Demokrasinin, Batı’nın en büyük ötekisi İslam’la mücadelede bir kalkan olarak kullanıldığını söylemişti.Çünkü boynuna urganı geçirenler demokrasi, insan hakları ve barış gibi birçok kamuflaj kullanıyorlardı.
Esma gibi binlerce sivil darbecilerin hedefi olurken, 15 Temmuz’un üzerinden iki ay geçmesine rağmen henüz Türkiye’ye teşrif edememiş birçok Batılı üst düzey yetkili soluğu Sisi’nin yanında almıştı.
Almanya’da 9 bine yakın çocuk kayıp, gündem bile olmuyor. Türkiye’deki AYM’nin doğru bir kararını çarpıtmak üzere seferber olan İsveç ve diğerleri sus pus. Fransa plajlarda burkinili Müslüman kadın avında. Danimarka ise mültecilerin değerli ziynet eşyalarına el koymak için yasa çıkarmıştı. Belçika PKK/PYD’lilere meydanlarını açmakta vd.
Begin-Sedat Stratejik Çalışmaları Merkezi Direktörü Efraim Inbar ABD’nin DAEŞ’i hedef alması ve İran’la nükleer anlaşmasını eleştiriyor, “DAEŞ İran’ın altını oymak için kullanışlı bir aparat. DAEŞ’i yok etmek yerine zayıf bir DAEŞ’in varlığı ehvendir” diyordu.
Yalnız da değildi. Ocak ayında Savunma Bakanı Moşe Yalon “Bana bir seçim yap derseniz, İran yerine DAEŞ’i tercih ederim” demişti.

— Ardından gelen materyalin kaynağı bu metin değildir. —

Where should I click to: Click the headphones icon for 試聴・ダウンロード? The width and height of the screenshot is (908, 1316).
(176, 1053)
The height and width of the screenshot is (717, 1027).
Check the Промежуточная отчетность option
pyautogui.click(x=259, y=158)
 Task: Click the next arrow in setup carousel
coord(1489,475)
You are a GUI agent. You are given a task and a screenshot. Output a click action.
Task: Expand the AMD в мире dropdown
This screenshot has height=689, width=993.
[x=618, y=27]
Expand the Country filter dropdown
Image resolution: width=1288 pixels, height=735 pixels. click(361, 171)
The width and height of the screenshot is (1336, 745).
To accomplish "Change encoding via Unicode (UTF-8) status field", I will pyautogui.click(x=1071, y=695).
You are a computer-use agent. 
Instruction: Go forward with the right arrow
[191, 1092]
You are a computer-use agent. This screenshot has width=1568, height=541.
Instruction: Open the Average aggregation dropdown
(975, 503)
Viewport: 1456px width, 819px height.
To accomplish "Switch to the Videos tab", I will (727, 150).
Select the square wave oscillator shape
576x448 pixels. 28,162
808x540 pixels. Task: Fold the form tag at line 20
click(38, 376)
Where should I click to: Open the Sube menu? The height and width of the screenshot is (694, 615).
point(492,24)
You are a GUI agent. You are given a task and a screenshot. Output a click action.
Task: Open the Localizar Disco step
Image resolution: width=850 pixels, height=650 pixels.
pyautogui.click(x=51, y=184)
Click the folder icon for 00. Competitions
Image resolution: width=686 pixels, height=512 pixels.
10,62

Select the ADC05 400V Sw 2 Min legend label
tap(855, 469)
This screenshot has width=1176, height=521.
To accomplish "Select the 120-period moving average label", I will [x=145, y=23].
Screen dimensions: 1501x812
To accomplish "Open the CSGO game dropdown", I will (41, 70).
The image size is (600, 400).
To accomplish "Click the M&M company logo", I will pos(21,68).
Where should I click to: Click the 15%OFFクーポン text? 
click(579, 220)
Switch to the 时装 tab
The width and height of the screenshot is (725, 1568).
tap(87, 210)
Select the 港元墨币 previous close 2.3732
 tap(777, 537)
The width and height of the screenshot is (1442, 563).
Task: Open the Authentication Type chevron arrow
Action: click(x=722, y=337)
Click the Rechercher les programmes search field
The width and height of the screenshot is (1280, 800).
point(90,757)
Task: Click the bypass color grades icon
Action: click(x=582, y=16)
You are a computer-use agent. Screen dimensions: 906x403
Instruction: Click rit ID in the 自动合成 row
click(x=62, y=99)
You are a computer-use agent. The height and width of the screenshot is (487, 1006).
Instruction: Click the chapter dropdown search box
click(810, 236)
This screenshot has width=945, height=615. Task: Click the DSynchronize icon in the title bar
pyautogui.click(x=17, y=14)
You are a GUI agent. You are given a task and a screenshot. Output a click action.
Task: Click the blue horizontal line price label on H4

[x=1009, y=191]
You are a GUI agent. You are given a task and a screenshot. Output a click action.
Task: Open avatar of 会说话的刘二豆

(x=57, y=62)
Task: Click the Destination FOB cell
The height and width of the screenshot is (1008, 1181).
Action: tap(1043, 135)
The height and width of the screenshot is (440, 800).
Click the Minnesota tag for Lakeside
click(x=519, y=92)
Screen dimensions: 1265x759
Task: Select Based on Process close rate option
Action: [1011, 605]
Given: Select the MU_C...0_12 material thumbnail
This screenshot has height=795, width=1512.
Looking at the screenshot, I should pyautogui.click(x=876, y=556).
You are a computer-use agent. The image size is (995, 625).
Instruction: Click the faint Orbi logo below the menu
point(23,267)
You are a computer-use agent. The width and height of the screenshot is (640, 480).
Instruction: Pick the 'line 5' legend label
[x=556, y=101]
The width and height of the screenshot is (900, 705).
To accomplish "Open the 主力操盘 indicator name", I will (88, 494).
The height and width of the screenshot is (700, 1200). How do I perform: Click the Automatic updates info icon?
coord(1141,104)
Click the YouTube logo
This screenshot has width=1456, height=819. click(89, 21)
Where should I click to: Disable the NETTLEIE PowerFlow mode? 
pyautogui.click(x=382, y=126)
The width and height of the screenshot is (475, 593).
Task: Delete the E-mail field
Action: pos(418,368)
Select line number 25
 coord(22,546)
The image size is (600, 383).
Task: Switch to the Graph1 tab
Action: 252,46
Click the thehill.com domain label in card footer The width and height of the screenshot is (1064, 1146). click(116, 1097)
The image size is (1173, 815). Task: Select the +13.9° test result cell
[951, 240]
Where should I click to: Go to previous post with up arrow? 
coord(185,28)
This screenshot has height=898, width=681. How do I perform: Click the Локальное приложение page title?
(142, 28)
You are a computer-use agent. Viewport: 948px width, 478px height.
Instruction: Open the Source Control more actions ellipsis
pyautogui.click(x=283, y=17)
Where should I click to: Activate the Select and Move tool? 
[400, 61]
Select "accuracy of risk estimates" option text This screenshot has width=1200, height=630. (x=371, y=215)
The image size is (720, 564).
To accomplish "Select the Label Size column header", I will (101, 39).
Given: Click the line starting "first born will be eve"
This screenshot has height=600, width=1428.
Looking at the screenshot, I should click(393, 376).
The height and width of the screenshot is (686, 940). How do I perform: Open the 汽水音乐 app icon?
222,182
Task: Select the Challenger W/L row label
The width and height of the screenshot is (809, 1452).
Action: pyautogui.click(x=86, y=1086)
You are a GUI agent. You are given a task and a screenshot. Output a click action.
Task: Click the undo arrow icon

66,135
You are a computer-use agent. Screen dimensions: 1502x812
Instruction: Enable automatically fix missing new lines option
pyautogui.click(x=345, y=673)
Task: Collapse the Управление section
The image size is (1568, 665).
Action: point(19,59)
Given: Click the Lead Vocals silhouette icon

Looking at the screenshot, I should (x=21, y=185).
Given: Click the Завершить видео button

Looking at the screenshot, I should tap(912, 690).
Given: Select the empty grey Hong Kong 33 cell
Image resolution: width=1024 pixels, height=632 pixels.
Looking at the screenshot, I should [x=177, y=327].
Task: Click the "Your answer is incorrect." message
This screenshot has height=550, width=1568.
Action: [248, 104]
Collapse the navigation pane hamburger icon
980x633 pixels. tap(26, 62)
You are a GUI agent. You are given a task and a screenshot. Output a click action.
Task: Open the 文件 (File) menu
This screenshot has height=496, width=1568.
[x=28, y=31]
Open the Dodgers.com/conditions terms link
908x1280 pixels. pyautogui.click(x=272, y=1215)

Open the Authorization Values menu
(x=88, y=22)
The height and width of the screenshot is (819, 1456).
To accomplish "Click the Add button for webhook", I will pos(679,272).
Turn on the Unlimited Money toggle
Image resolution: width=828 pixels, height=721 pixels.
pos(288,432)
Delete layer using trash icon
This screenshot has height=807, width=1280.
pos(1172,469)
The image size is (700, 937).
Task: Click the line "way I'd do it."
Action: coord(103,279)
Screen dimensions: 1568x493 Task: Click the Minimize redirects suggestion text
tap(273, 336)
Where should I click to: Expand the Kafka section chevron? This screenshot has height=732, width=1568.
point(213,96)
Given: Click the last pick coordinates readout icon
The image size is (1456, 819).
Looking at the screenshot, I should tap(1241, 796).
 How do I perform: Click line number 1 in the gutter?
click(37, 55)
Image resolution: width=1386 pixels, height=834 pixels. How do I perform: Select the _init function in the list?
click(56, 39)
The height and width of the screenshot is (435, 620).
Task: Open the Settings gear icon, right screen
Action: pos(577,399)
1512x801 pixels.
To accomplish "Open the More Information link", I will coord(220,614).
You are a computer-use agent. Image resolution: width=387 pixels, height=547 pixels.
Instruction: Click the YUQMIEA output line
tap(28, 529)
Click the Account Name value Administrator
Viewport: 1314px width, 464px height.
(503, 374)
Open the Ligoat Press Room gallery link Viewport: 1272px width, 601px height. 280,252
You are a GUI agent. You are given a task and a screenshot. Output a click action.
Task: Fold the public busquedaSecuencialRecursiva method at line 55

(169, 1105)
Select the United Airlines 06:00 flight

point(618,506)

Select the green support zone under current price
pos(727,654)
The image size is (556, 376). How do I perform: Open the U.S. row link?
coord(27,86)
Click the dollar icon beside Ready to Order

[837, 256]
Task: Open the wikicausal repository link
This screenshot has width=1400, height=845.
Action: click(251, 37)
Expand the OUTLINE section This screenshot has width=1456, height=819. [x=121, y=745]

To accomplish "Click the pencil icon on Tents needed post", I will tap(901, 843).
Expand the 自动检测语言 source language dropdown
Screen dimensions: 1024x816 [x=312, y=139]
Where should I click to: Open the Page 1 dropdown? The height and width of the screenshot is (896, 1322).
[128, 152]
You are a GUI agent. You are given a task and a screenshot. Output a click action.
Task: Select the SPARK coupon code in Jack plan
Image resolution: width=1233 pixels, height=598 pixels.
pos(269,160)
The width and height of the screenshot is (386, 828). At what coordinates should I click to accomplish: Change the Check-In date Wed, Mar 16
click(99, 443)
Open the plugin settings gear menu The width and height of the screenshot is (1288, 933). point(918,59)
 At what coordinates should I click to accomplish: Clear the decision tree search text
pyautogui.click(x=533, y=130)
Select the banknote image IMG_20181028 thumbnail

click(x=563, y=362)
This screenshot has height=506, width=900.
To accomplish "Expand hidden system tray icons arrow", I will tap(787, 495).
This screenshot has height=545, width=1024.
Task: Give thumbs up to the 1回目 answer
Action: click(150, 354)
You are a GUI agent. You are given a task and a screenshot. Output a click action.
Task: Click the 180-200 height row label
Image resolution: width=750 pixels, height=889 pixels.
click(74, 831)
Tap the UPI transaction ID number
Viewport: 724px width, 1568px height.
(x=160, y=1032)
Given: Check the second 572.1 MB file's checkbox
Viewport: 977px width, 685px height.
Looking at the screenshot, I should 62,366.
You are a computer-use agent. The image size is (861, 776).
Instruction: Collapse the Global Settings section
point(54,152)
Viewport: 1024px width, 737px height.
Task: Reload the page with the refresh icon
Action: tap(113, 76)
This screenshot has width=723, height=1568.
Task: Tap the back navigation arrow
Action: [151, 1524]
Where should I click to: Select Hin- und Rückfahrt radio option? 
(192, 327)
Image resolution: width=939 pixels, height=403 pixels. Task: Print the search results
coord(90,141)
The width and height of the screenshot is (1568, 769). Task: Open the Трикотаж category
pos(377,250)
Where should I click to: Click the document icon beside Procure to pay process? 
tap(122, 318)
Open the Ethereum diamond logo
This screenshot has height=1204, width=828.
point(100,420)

Bunlar demokratik olduğunu iddia eden ülkeler.
Peki sorun demokrasinin evrensel içeriğinde mi?
Hem evet, hem hayır…
Evet, çünkü kabulün aksine demokrasinin evrensel tanımı, aslında evrensel değil Anglo-Sakson merkezlidir. Batılı yaşam biçimleri, Batı’nın menfaatleri ile sınırlanan bir demokrasi oyununu, bir sürü çürümüş kurumun ve ekonomik tekelin baskısı altında evrenselmiş gibi kabul ediyoruz.